Dès l'entrée en vigueur de l'arrêté le 1er octobre un permis coûtera 150 couronnes, sous peine d'amende

Dès l'entrée en vigueur de l'arrêté le 1er octobre un permis coûtera 150 couronnes, sous peine d'amende. REUTERS Yannis Behrakis

Loin de se contenter de délivrer des permis de mendier, l'arrêté prévoit un coût à ces autorisations: 15 euros. Jeudi 14 juin, la municipalité d'Eskilstuna a adopté un arrêté obligeant les mendiants à demander un permis, d'un montant de 150 couronnes (15 euros).

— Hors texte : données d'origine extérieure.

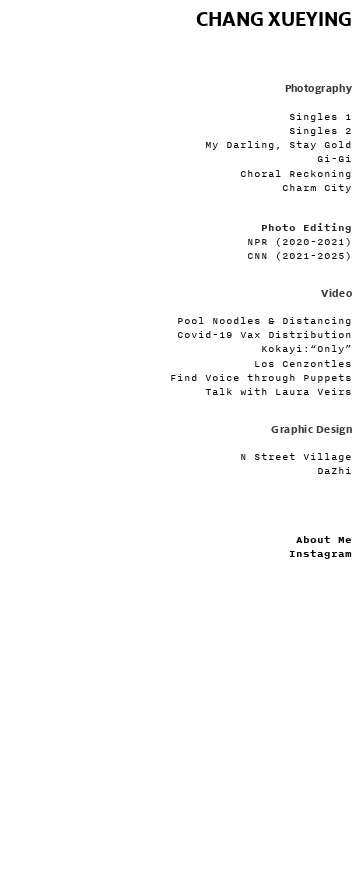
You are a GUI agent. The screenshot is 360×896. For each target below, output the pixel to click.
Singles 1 (320, 116)
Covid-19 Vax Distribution (264, 334)
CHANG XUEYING (274, 20)
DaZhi (334, 470)
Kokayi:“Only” (306, 348)
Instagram (320, 554)
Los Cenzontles (303, 363)
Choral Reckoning (296, 173)
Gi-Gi (334, 158)
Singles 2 (320, 130)
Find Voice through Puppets (261, 377)
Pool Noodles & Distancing (264, 320)
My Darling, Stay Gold (278, 144)
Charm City (317, 187)
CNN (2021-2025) (299, 255)
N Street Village (296, 456)
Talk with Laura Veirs (278, 391)
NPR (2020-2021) (299, 241)
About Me (324, 540)
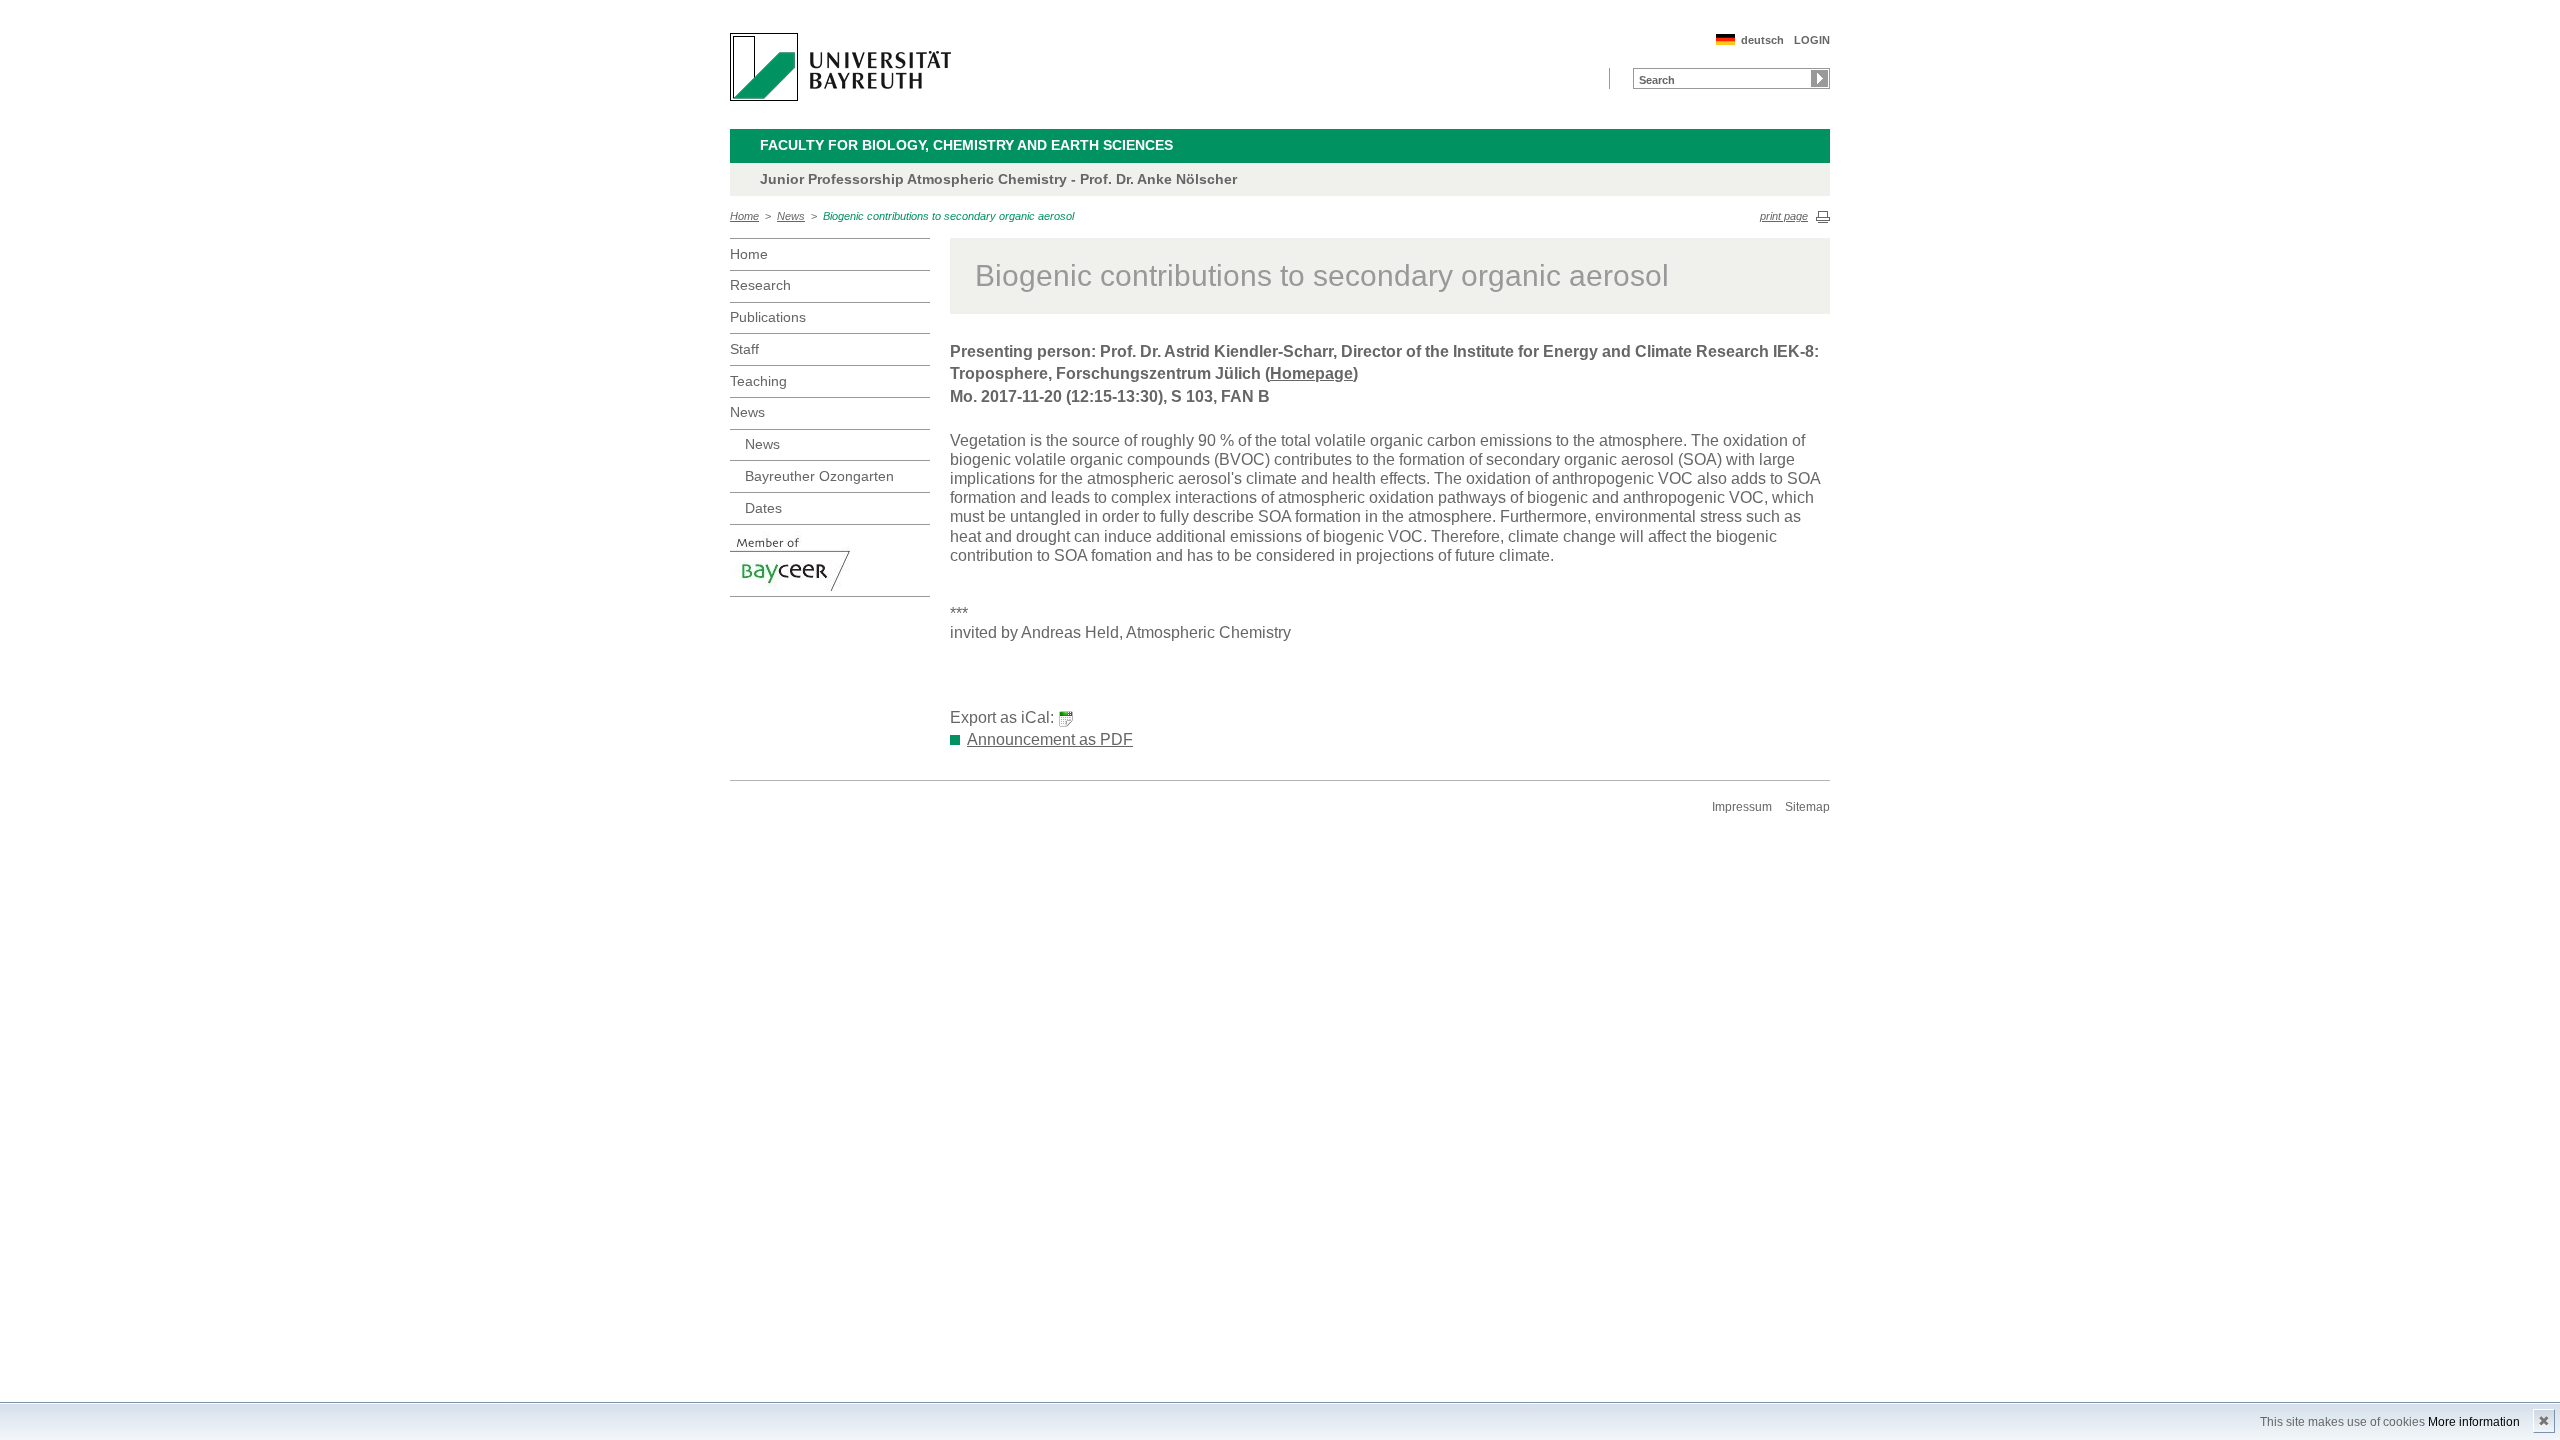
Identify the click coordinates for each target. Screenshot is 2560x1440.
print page (1784, 216)
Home (744, 216)
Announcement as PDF (1050, 739)
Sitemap (1807, 807)
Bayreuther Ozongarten (819, 476)
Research (760, 285)
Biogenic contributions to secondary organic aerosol (948, 216)
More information (2474, 1422)
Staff (744, 349)
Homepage (1311, 373)
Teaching (758, 381)
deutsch (1762, 40)
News (791, 216)
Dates (763, 508)
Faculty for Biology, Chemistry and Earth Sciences (966, 145)
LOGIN (1812, 40)
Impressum (1742, 807)
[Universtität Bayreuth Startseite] (840, 67)
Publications (768, 317)
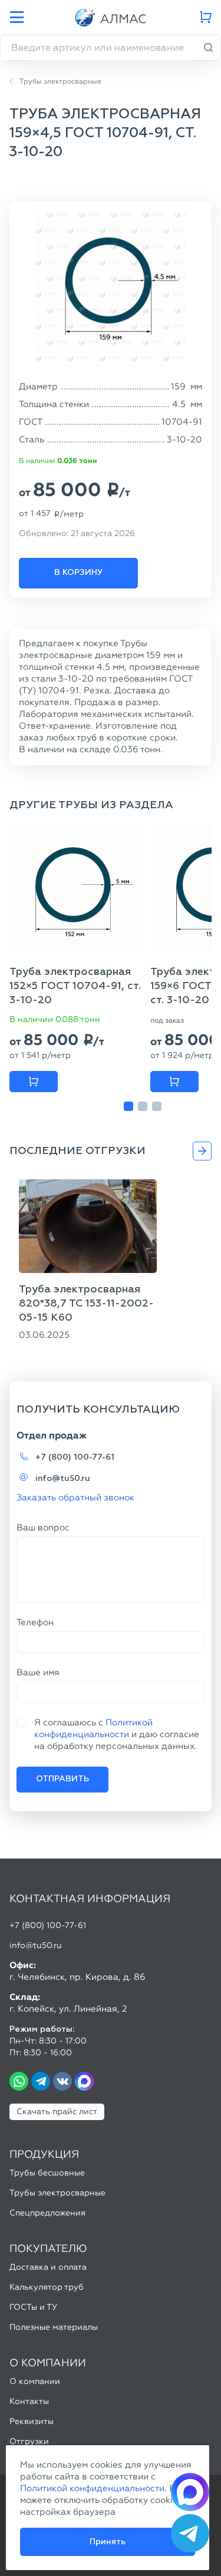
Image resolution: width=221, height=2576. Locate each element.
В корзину (78, 572)
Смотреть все (202, 1151)
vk (62, 2081)
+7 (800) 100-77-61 (74, 1457)
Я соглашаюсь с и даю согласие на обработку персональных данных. (116, 1734)
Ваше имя (38, 1672)
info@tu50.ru (62, 1478)
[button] (128, 1106)
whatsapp (18, 2081)
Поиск (208, 48)
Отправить (62, 1779)
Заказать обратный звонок (75, 1497)
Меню (16, 18)
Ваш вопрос (43, 1527)
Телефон (35, 1622)
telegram (40, 2081)
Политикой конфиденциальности (92, 2488)
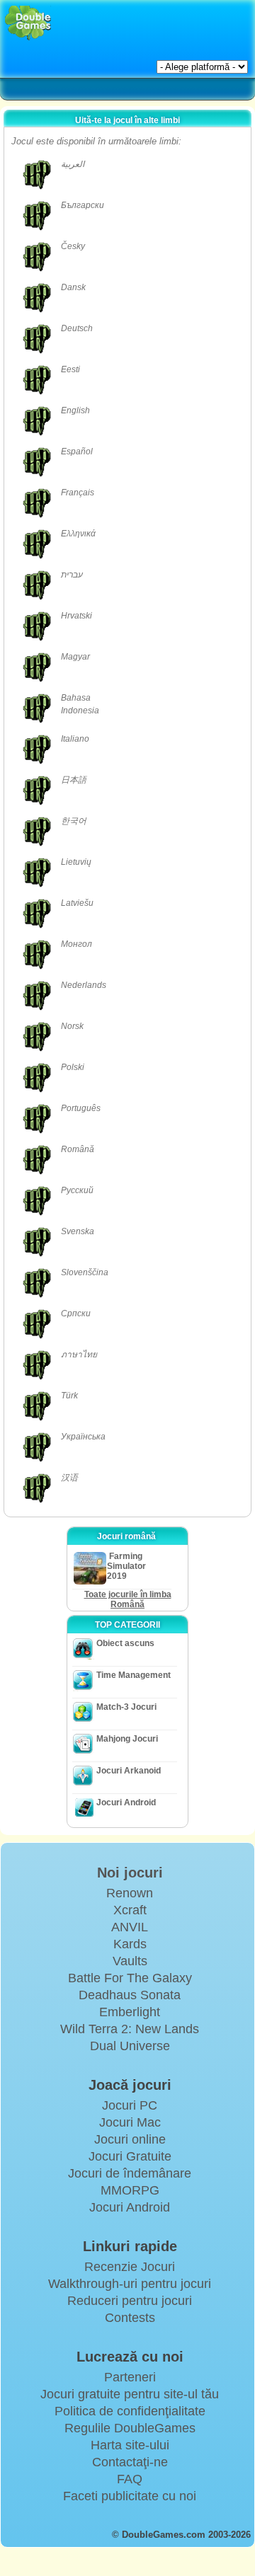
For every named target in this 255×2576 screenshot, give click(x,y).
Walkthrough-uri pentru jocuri (129, 2284)
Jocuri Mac (130, 2122)
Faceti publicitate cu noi (129, 2496)
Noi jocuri (130, 1872)
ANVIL (129, 1927)
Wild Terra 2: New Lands (129, 2029)
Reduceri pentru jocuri (129, 2301)
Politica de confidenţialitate (130, 2411)
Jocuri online (130, 2139)
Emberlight (129, 2012)
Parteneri (130, 2377)
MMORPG (130, 2190)
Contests (130, 2318)
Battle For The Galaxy (130, 1978)
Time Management (133, 1675)
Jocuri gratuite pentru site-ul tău (129, 2394)
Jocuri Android (126, 1802)
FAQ (129, 2479)
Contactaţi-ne (130, 2462)
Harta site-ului (130, 2445)
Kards (130, 1944)
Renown (129, 1893)
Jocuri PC (129, 2105)
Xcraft (130, 1910)
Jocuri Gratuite (130, 2156)
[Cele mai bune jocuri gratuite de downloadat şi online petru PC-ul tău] (28, 23)
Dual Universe (130, 2046)
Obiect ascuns (125, 1643)
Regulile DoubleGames (130, 2428)
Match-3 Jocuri (126, 1707)
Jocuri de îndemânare (129, 2173)
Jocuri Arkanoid (128, 1771)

"Une autorisation des autorités policières pour la collecte passive d'argent est obligatoire dans certaines zones géographiques", stipule le texte adopté à la majorité absolue. Votée par les socio-démocrates, les centristes, les conservateurs et l'extrême droite, cette loi oblige dorénavant les sans-abris à avoir un permis de faire la manche. Dans les rues de cette ville, il sera désormais interdit de mendier si on n'a pas au préalable obtenu un "permis de mendier". Les écologistes, le parti de Gauche, Libéraux et les chrétiens-démocrates ont voté contre.

Le conseil municipal de cette ville située à une centaine de kilomètres de Stockholm assure vouloir seulement recenser les populations pauvres et très pauvres, ainsi qu'identifier les trafics. Il s'est ainsi exprimé à la radio publique suédoise: "Nous sommes une société civilisée, où règne l'ordre, avec de la bureaucratie, des institutions". Un adjoint social-démocrate, Jimmy Jansson précise que l'idée n'est pas d'entraver la mendicité mais de permettre aux associations ou aux services d'aide sociale d'entrer en contact avec les personnes vivant de la mendicité. Et le cas échéant "pour les aider à rentrer dans leur pays", a ajouté l'élu.

Cité par plusieurs médias, le Premier ministre social-démocrate Stefan Löfven a jugé l'initiative "intéressante".

Le texte doit encore obtenir l'aval du comté et il pourrait être jugé inconstitutionnel.